PESANTREN, MADRASAH, DAN SEKOLAH

PENJELAJAHAN RECITAL, INTELEKTUAL, DAN SPIRITUAL TAK BERTEPI

Home | Sastra Muslim | Dunia Islam | Studi al-Qur'an | Semiotika | Cross Cultural Understanding

Sabtu, 26 November 2011

Pendidikan Karakter

Prolog
    Pada dasarnya manusia dilahirkan memiliki fitrahnya tersendiri. Rasulallah SAW bersabda, "Setiap bayi dilahirkan di atas fitrah." (HR Bukhari Muslim). Allah SWT juga menegaskan bahwa setiap jiwa manusia telah berjanji untuk beriman kepada-Nya dan tidak menyekutukan-Nya. Firman Allah: "Dan (ingatlah), ketika Tuhanmu mengeluarkan keturunan anak-anak Adam dari sulbi mereka dan Allah mengambil kesaksian terhadap jiwa mereka (seraya berfirman): `Bukankah Aku ini Tuhanmu?' Mereka menjawab: `Betul (Engkau Tuhan kami), kami menjadi saksi'."(QS al-A`raf [7]: 172). Hanya persoalan kemudian, apakaha fitrah itu identik dengan karakter (character) dan atau kepribadian (personality)?

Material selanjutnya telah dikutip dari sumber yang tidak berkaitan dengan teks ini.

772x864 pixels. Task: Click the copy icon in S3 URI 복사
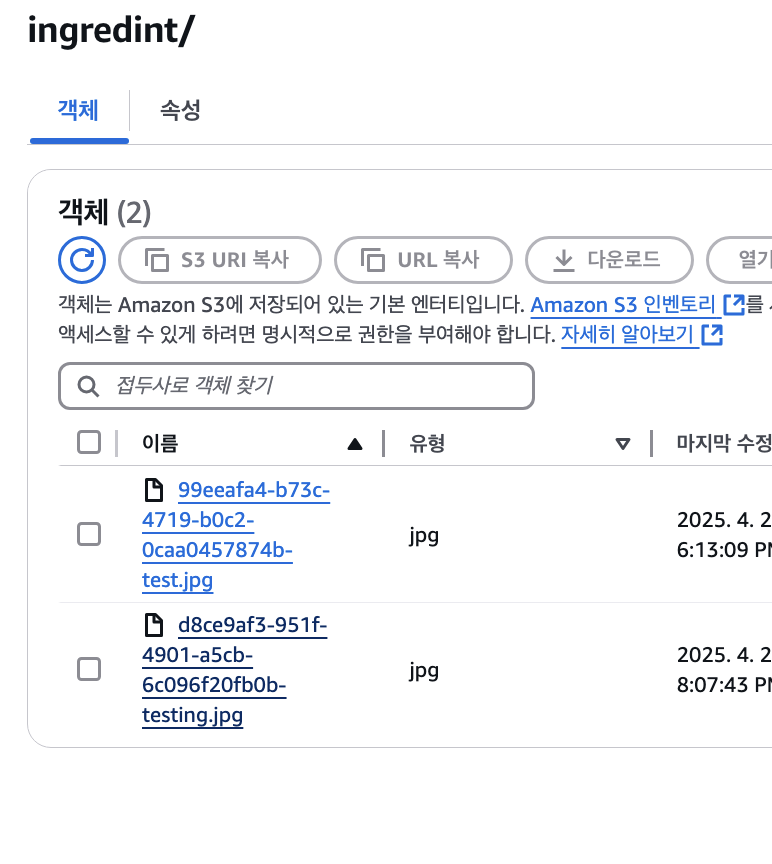coord(156,260)
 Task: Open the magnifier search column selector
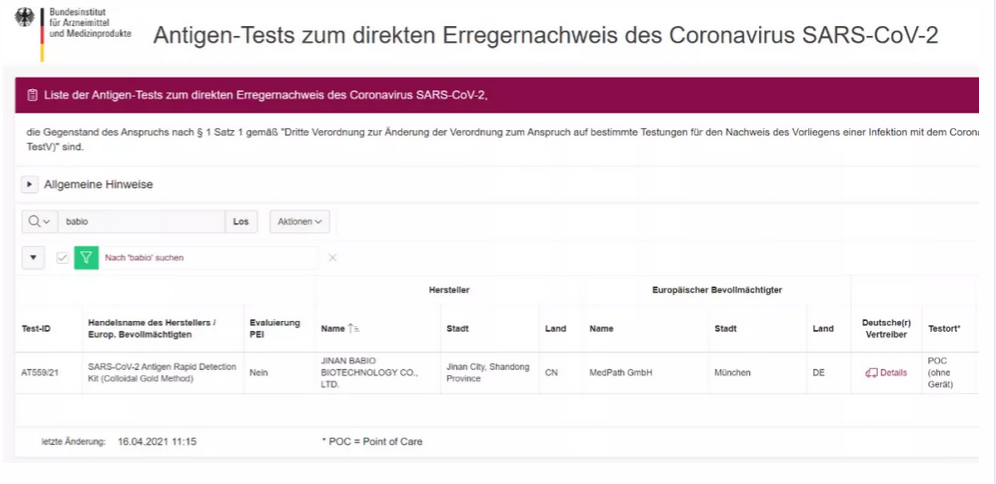point(39,221)

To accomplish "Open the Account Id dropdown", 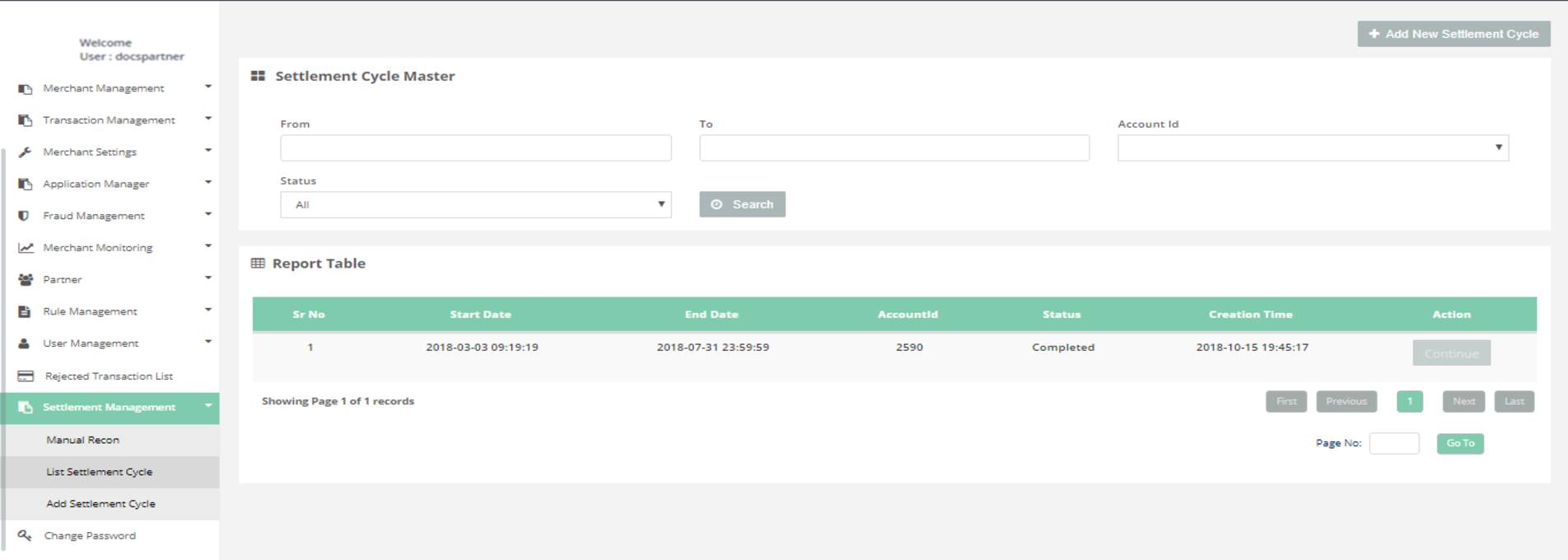I will coord(1312,148).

Dalam Introduction to Psychology: Exploration and Aplication, Dennis Coon mendefinisikan karakter (character) sebagai suatu penilaian subyektif terhadap kepribadian seseorang yang berkaitan dengan atribut kepribadian yang dapat atau ditolak oleh masyarakat. Karakter merupakan nilai-nilai perilaku manusia yang berhubungan dengan Tuhan Yang Maha Esa, diri sendiri, sesama manusia, lingkungan, dan kebangsaan yang terwujud dalam pikiran, sikap, perasaan, perkataan, dan perbuatan berdasarkan norma-norma agama, hukum, tata krama, budaya, dan adat istiadat. Pemaknaan karakter seperti ini membedakannya dengan kepribadian (personality). Term terkahir ini dimaknasi sebagai sifat dasar yang dibawa saat manusia dilahirkan, baik dia bersifat koleris, sanguinis, phlegmatic, maupun melankolis.



Makna Pendidikan Karakter

Pendidikan karakter dapat dimaknai sebagai pendidikan yang menekankan pada pembentukan (internalisasi) nilai-nilai karakter positif (akhlak karimah) pada setiap anak didik.  Selain itu, pendidikan karakter dapat dimaknai sebagai suatu sistem penanaman nilai-nilai karakter kepada warga sekolah yang meliputi komponen pengetahuan, kesadaran atau kemauan, dan tindakan untuk melaksanakan nilai-nilai tersebut, baik terhadap Tuhan Yang Maha Esa (YME), diri sendiri, sesama, lingkungan, maupun kebangsaan sehingga menjadi manusia insan kamil (manusia paripurna).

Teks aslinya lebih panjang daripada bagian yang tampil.